TASK OBJECTIVE. An exact, complete copy of the entries that follow is needed.

(Pixel coordinate grounding data)
+---+

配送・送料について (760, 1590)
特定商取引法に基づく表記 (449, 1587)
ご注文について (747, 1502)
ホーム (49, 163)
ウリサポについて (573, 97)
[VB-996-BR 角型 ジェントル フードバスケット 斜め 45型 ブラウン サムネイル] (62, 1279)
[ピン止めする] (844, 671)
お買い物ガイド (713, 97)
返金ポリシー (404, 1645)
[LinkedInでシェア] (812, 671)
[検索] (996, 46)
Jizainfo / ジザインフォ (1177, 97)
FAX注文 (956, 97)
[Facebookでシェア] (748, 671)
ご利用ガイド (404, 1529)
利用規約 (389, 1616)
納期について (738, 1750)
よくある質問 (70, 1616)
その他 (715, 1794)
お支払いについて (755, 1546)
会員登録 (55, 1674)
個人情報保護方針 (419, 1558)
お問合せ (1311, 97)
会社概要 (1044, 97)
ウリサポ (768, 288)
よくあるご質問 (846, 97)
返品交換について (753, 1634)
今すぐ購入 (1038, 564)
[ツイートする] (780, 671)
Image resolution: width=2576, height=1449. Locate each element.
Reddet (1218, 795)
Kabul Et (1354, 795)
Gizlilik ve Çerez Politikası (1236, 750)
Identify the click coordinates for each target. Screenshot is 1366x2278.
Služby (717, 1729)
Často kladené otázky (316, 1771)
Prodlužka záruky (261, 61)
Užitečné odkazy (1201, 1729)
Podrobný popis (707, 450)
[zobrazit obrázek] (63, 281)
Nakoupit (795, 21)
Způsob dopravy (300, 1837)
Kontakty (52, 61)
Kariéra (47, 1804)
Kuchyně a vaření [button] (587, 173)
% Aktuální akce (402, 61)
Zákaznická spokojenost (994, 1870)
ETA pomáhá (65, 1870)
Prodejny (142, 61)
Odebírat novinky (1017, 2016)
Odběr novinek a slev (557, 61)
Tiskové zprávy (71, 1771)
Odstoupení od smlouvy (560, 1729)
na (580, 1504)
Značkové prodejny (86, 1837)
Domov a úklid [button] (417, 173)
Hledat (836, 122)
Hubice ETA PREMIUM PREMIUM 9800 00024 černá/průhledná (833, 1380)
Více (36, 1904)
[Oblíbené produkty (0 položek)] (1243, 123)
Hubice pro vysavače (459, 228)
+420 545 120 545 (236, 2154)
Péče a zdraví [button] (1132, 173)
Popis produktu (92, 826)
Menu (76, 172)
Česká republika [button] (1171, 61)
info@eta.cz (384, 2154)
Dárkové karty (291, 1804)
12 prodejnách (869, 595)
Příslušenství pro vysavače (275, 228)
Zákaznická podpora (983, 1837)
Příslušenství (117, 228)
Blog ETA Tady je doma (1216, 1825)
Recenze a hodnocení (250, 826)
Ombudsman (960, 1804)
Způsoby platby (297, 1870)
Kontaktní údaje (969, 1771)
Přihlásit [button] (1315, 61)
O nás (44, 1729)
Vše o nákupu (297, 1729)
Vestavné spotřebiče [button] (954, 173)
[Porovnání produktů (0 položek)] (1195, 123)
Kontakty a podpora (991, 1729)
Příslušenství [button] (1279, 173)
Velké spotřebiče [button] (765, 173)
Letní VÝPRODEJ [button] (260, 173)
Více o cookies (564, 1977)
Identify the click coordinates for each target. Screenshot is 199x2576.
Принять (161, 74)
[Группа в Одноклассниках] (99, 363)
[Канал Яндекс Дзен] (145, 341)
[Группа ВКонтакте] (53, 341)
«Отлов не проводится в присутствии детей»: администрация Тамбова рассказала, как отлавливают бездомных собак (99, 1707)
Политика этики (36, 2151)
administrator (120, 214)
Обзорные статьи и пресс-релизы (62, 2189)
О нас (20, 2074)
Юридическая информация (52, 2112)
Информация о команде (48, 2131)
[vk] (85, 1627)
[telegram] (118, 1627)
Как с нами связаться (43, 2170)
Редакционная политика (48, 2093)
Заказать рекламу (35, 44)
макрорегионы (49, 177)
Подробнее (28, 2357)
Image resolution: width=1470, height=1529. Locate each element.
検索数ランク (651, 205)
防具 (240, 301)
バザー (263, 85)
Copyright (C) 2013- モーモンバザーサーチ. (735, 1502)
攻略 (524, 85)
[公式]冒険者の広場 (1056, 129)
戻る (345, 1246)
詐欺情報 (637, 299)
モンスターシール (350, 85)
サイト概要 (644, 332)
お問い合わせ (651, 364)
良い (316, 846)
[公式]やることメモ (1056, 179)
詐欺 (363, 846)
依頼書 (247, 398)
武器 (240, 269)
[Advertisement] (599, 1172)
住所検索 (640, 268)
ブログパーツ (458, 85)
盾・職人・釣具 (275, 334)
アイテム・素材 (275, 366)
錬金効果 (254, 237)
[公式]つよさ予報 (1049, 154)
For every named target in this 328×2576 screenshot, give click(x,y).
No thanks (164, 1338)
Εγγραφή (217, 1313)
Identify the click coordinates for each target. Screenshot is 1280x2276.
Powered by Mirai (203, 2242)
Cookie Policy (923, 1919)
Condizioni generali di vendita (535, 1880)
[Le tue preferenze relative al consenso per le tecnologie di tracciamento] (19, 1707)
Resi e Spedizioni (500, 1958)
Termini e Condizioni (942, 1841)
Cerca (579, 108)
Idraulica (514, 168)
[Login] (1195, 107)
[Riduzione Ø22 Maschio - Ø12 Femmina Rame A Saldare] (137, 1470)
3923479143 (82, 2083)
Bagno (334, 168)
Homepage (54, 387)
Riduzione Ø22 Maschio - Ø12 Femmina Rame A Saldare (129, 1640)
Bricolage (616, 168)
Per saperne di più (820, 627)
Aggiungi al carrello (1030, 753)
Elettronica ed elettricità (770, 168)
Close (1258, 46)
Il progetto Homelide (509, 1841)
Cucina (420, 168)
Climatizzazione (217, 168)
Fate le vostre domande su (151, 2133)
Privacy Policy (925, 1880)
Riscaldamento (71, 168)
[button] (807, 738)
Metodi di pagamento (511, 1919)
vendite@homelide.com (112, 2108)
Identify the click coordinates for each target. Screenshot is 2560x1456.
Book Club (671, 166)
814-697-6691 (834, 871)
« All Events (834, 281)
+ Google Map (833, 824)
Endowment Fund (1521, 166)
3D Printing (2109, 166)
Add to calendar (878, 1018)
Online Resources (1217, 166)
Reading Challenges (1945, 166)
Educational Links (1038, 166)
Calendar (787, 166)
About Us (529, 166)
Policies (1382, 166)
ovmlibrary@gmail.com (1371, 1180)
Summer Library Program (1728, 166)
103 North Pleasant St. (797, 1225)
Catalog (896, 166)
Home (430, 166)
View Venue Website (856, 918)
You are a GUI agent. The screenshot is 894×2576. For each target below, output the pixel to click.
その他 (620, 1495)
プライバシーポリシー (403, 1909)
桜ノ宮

+---+

SOLUTION TO THIS TASK.
配送・送料について (760, 1590)
特定商取引法に基づく表記 (449, 1587)
ご注文について (747, 1502)
ホーム (49, 163)
ウリサポについて (573, 97)
[VB-996-BR 角型 ジェントル フードバスケット 斜め 45型 ブラウン サムネイル] (62, 1279)
[ピン止めする] (844, 671)
お買い物ガイド (713, 97)
返金ポリシー (404, 1645)
[LinkedInでシェア] (812, 671)
[検索] (996, 46)
Jizainfo / ジザインフォ (1177, 97)
FAX注文 (956, 97)
[Facebookでシェア] (748, 671)
ご利用ガイド (404, 1529)
利用規約 (389, 1616)
納期について (738, 1750)
よくある質問 (70, 1616)
その他 (715, 1794)
お支払いについて (755, 1546)
会員登録 (55, 1674)
個人情報保護方針 (419, 1558)
お問合せ (1311, 97)
会社概要 (1044, 97)
ウリサポ (768, 288)
よくあるご質問 (846, 97)
返品交換について (753, 1634)
今すぐ購入 (1038, 564)
[ツイートする] (780, 671)
Image resolution: width=2576, height=1449. Locate each element.
Reddet (1218, 795)
Kabul Et (1354, 795)
Gizlilik ve Çerez Politikası (1236, 750)
Identify the click coordinates for each target. Screenshot is 1366x2278.
Služby (717, 1729)
Často kladené otázky (316, 1771)
Prodlužka záruky (261, 61)
Užitečné odkazy (1201, 1729)
Podrobný popis (707, 450)
[zobrazit obrázek] (63, 281)
Nakoupit (795, 21)
Způsob dopravy (300, 1837)
Kontakty (52, 61)
Kariéra (47, 1804)
Kuchyně a vaření [button] (587, 173)
% Aktuální akce (402, 61)
Zákaznická spokojenost (994, 1870)
ETA pomáhá (65, 1870)
Prodejny (142, 61)
Odebírat novinky (1017, 2016)
Odběr novinek a slev (557, 61)
Tiskové zprávy (71, 1771)
Odstoupení od smlouvy (560, 1729)
na (580, 1504)
Značkové prodejny (86, 1837)
Domov a úklid [button] (417, 173)
Hledat (836, 122)
Hubice ETA PREMIUM PREMIUM 9800 00024 černá/průhledná (833, 1380)
Více (36, 1904)
[Oblíbené produkty (0 položek)] (1243, 123)
Hubice pro vysavače (459, 228)
+420 545 120 545 (236, 2154)
Péče a zdraví [button] (1132, 173)
Popis produktu (92, 826)
Menu (76, 172)
Česká republika [button] (1171, 61)
info@eta.cz (384, 2154)
Dárkové karty (291, 1804)
12 prodejnách (869, 595)
Příslušenství pro vysavače (275, 228)
Zákaznická podpora (983, 1837)
Příslušenství (117, 228)
Blog ETA Tady je doma (1216, 1825)
Recenze a hodnocení (250, 826)
Ombudsman (960, 1804)
Způsoby platby (297, 1870)
Kontaktní údaje (969, 1771)
Přihlásit [button] (1315, 61)
O nás (44, 1729)
Vše o nákupu (297, 1729)
Vestavné spotřebiče [button] (954, 173)
[Porovnání produktů (0 položek)] (1195, 123)
Kontakty a podpora (991, 1729)
Příslušenství [button] (1279, 173)
Velké spotřebiče [button] (765, 173)
Letní VÝPRODEJ [button] (260, 173)
Více o cookies (564, 1977)
Identify the click coordinates for each target. Screenshot is 199x2576.
Принять (161, 74)
[Группа в Одноклассниках] (99, 363)
[Канал Яндекс Дзен] (145, 341)
[Группа ВКонтакте] (53, 341)
«Отлов не проводится в присутствии детей»: администрация Тамбова рассказала, как отлавливают бездомных собак (99, 1707)
Политика этики (36, 2151)
administrator (120, 214)
Обзорные статьи и пресс-релизы (62, 2189)
О нас (20, 2074)
Юридическая информация (52, 2112)
Информация о команде (48, 2131)
[vk] (85, 1627)
[telegram] (118, 1627)
Как с нами связаться (43, 2170)
Редакционная политика (48, 2093)
Заказать рекламу (35, 44)
макрорегионы (49, 177)
Подробнее (28, 2357)
Image resolution: width=1470, height=1529. Locate each element.
検索数ランク (651, 205)
防具 (240, 301)
バザー (263, 85)
Copyright (C) 2013- モーモンバザーサーチ. (735, 1502)
攻略 (524, 85)
[公式]冒険者の広場 (1056, 129)
戻る (345, 1246)
詐欺情報 (637, 299)
モンスターシール (350, 85)
サイト概要 (644, 332)
お問い合わせ (651, 364)
良い (316, 846)
[公式]やることメモ (1056, 179)
詐欺 (363, 846)
依頼書 (247, 398)
武器 (240, 269)
[Advertisement] (599, 1172)
住所検索 (640, 268)
ブログパーツ (458, 85)
盾・職人・釣具 (275, 334)
アイテム・素材 (275, 366)
錬金効果 (254, 237)
[公式]つよさ予報 (1049, 154)
For every named target in this 328×2576 screenshot, give click(x,y).
No thanks (164, 1338)
Εγγραφή (217, 1313)
Identify the click coordinates for each target. Screenshot is 1280x2276.
Powered by Mirai (203, 2242)
Cookie Policy (923, 1919)
Condizioni generali di vendita (535, 1880)
[Le tue preferenze relative al consenso per le tecnologie di tracciamento] (19, 1707)
Resi e Spedizioni (500, 1958)
Termini e Condizioni (942, 1841)
Cerca (579, 108)
Idraulica (514, 168)
[Login] (1195, 107)
[Riduzione Ø22 Maschio - Ø12 Femmina Rame A Saldare] (137, 1470)
3923479143 (82, 2083)
Bagno (334, 168)
Homepage (54, 387)
Riduzione Ø22 Maschio - Ø12 Femmina Rame A Saldare (129, 1640)
Bricolage (616, 168)
Per saperne di più (820, 627)
Aggiungi al carrello (1030, 753)
Elettronica ed elettricità (770, 168)
Close (1258, 46)
Il progetto Homelide (509, 1841)
Cucina (420, 168)
Climatizzazione (217, 168)
Fate le vostre domande su (151, 2133)
Privacy Policy (925, 1880)
Riscaldamento (71, 168)
[button] (807, 738)
Metodi di pagamento (511, 1919)
vendite@homelide.com (112, 2108)
Identify the click coordinates for each target. Screenshot is 2560x1456.
Book Club (671, 166)
814-697-6691 (834, 871)
« All Events (834, 281)
+ Google Map (833, 824)
Endowment Fund (1521, 166)
3D Printing (2109, 166)
Add to calendar (878, 1018)
Online Resources (1217, 166)
Reading Challenges (1945, 166)
Educational Links (1038, 166)
Calendar (787, 166)
About Us (529, 166)
Policies (1382, 166)
ovmlibrary@gmail.com (1371, 1180)
Summer Library Program (1728, 166)
103 North Pleasant St. (797, 1225)
Catalog (896, 166)
Home (430, 166)
View Venue Website (856, 918)
You are a GUI agent. The screenshot is 894×2576. For each target below, output the pixel to click.
その他 (620, 1495)
プライバシーポリシー (403, 1909)
桜ノ宮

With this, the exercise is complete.